▶ [ФРАГМЕНТ СТРАНИЦЫ]:
---

Весь этот процесс в романтизме еще раз отражен — он протекает и он перерабатывается в формах поэзии и науки: романтизм (такое выпало на его долю по его историческому положению) на деле универсален, и он обнимает и искусство, и науку, причем с плавным переходом между всем художественным и научным, и все это на фоне и в среде выплывающего на поверхность событий, освобождающегося от оков риторического мифа, а также на основе всех тех подспудных мыслительных комплексов, которые в пору Просвещения были оборотной стороной официального рационализма — обширного герметически- алхимического знания, которое нередко проникает в мышление и в поэзию романтиков.
Так стиль ли романтизм? И единый ли он художественный язык? Надо думать, что нет: романтический стиль и язык или, лучше говорить, романтические стили и языки — это лишь самые крайние отроги всего колоссального переворота, который происходит на рубеже веков в умах людей. И к тому же это время поэтологического хаоса, который в самой поэзии смягчается преемственностью поэтического ремесла, мастерства, романтическое творчество на первых порах — это творчество с ощущением совершающейся катастрофы, почти без опоры для поэтически творящего ума. Ясно, что такая ситуация могла приводить к созданию даже не только индивидуальных стилей, но индивидуальных поэтических миров, особенных во всем — по своей природе, мысли, образному строю, поэтике. Так это и было: правда, здесь тоже было смягчающее всю остроту и необычность положения обстоятельство — сама ситуация, когда поэт в принципе предоставлен сам себе, способствовала пороку подражательства, так что эпигоны романтизма стеши появляться на свет почти сразу же после выхода романтического журнала «Атенеум», а «литературщина» становилась распространенной чертой романтизма, как только он приобретал какую-то обыденность. Даже и такой солидный писатель, как Людвиг Тик, оказался не без греха. Инерция поэтического мышления в пору распада риторической системности тоже дает знать о себе.

---

▶ [ЗАДАНИЕ]: Перепишите без изменений часть фрагмента о романтизме, которая открывается словами «Весь этот процесс» и завершается словами «в поэзию романтиков.».

▶ [ЗАПИСИ]:
---

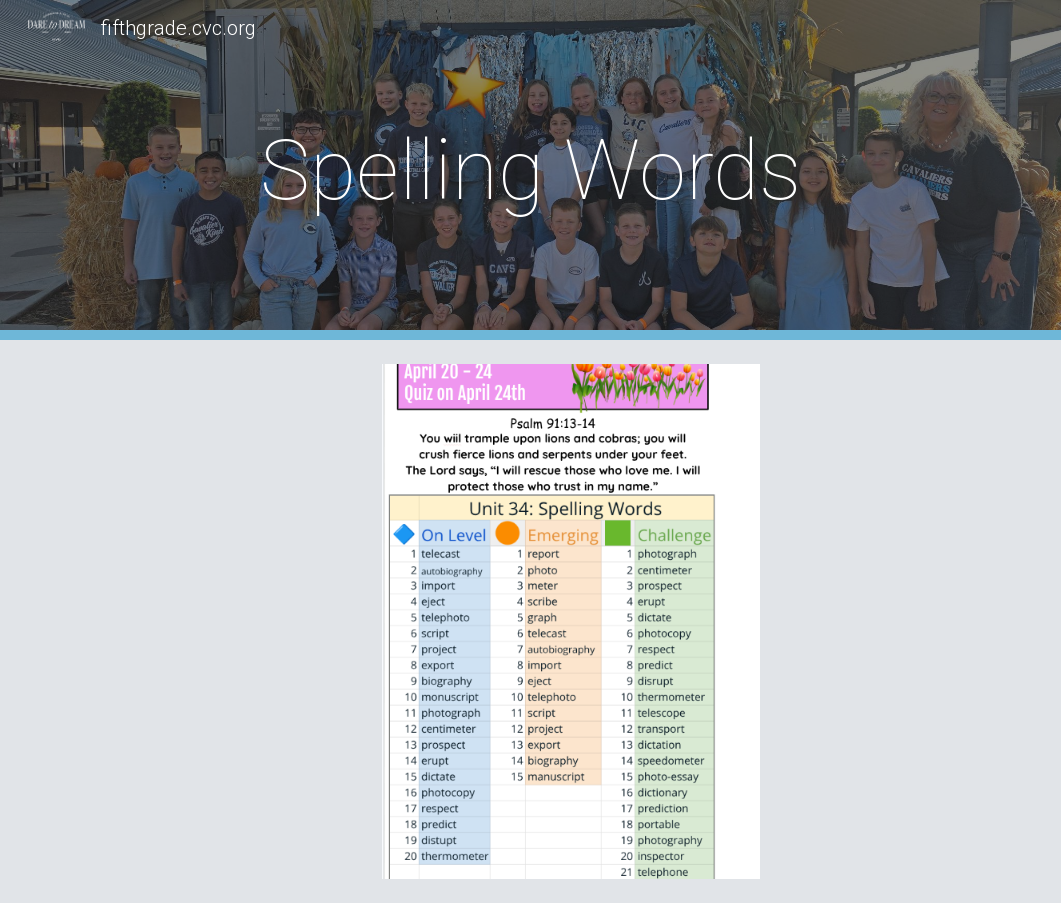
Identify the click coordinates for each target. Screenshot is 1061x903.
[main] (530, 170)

---

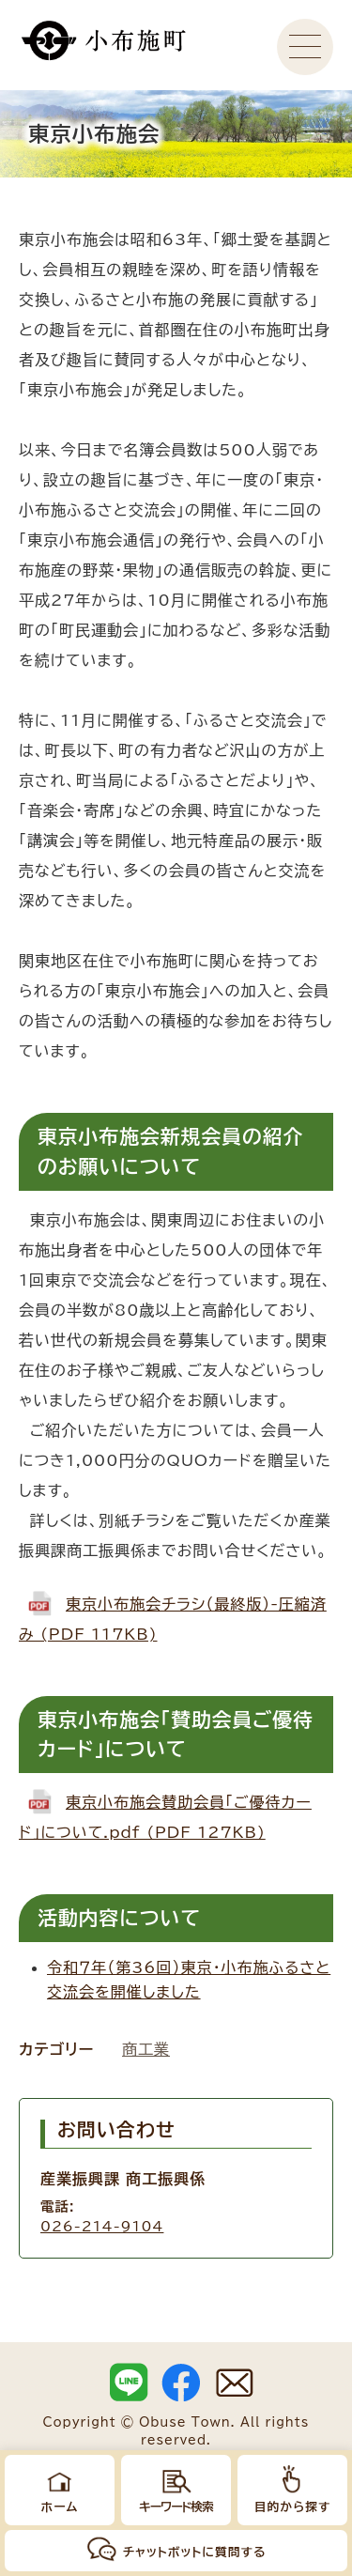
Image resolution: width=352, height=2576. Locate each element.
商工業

---

▶ [РЕЗУЛЬТАТ]:
Весь этот процесс в романтизме еще раз отражен — он протекает и он перерабатывается в формах поэзии и науки: романтизм (такое выпало на его долю по его историческому положению) на деле универсален, и он обнимает и искусство, и науку, причем с плавным переходом между всем художественным и научным, и все это на фоне и в среде выплывающего на поверхность событий, освобождающегося от оков риторического мифа, а также на основе всех тех подспудных мыслительных комплексов, которые в пору Просвещения были оборотной стороной официального рационализма — обширного герметически- алхимического знания, которое нередко проникает в мышление и в поэзию романтиков.